## WHAT THE TASK ASKS
Transcribe each record below character for character.
(ENTRIES SHOWN)
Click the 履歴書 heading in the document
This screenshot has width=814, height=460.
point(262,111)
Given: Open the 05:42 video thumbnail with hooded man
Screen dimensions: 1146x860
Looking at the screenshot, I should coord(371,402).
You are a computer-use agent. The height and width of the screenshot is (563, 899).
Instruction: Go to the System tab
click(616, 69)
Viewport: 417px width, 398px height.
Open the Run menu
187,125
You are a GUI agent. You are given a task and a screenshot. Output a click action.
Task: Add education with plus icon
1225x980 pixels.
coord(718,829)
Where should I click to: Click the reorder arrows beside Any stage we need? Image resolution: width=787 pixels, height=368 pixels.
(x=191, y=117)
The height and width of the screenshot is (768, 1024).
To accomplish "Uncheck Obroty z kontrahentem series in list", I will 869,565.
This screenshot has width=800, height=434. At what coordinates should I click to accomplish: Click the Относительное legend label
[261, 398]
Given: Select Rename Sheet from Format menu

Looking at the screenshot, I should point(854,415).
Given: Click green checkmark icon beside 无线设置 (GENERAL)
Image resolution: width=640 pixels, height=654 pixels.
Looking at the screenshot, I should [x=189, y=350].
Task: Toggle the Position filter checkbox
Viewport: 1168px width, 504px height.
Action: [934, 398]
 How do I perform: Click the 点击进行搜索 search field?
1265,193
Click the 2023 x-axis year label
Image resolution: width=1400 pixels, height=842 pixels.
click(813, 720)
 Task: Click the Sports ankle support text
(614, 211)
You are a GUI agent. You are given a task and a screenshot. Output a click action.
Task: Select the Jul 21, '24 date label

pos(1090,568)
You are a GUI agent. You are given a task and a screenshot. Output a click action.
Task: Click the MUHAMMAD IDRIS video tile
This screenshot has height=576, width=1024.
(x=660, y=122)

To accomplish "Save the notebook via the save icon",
(End ENTRIES SHOWN)
## EXERCISE RESULT
Click the 履歴書 heading in the document
This screenshot has width=814, height=460.
point(262,111)
Given: Open the 05:42 video thumbnail with hooded man
Screen dimensions: 1146x860
Looking at the screenshot, I should coord(371,402).
You are a computer-use agent. The height and width of the screenshot is (563, 899).
Instruction: Go to the System tab
click(616, 69)
Viewport: 417px width, 398px height.
Open the Run menu
187,125
You are a GUI agent. You are given a task and a screenshot. Output a click action.
Task: Add education with plus icon
1225x980 pixels.
coord(718,829)
Where should I click to: Click the reorder arrows beside Any stage we need? Image resolution: width=787 pixels, height=368 pixels.
(x=191, y=117)
The height and width of the screenshot is (768, 1024).
To accomplish "Uncheck Obroty z kontrahentem series in list", I will 869,565.
This screenshot has width=800, height=434. At what coordinates should I click to accomplish: Click the Относительное legend label
[261, 398]
Given: Select Rename Sheet from Format menu

Looking at the screenshot, I should point(854,415).
Given: Click green checkmark icon beside 无线设置 (GENERAL)
Image resolution: width=640 pixels, height=654 pixels.
Looking at the screenshot, I should [x=189, y=350].
Task: Toggle the Position filter checkbox
Viewport: 1168px width, 504px height.
Action: [934, 398]
 How do I perform: Click the 点击进行搜索 search field?
1265,193
Click the 2023 x-axis year label
Image resolution: width=1400 pixels, height=842 pixels.
click(813, 720)
 Task: Click the Sports ankle support text
(614, 211)
You are a GUI agent. You are given a task and a screenshot. Output a click action.
Task: Select the Jul 21, '24 date label

pos(1090,568)
You are a GUI agent. You are given a task and a screenshot. Output a click action.
Task: Click the MUHAMMAD IDRIS video tile
This screenshot has height=576, width=1024.
(x=660, y=122)

To accomplish "Save the notebook via the save icon",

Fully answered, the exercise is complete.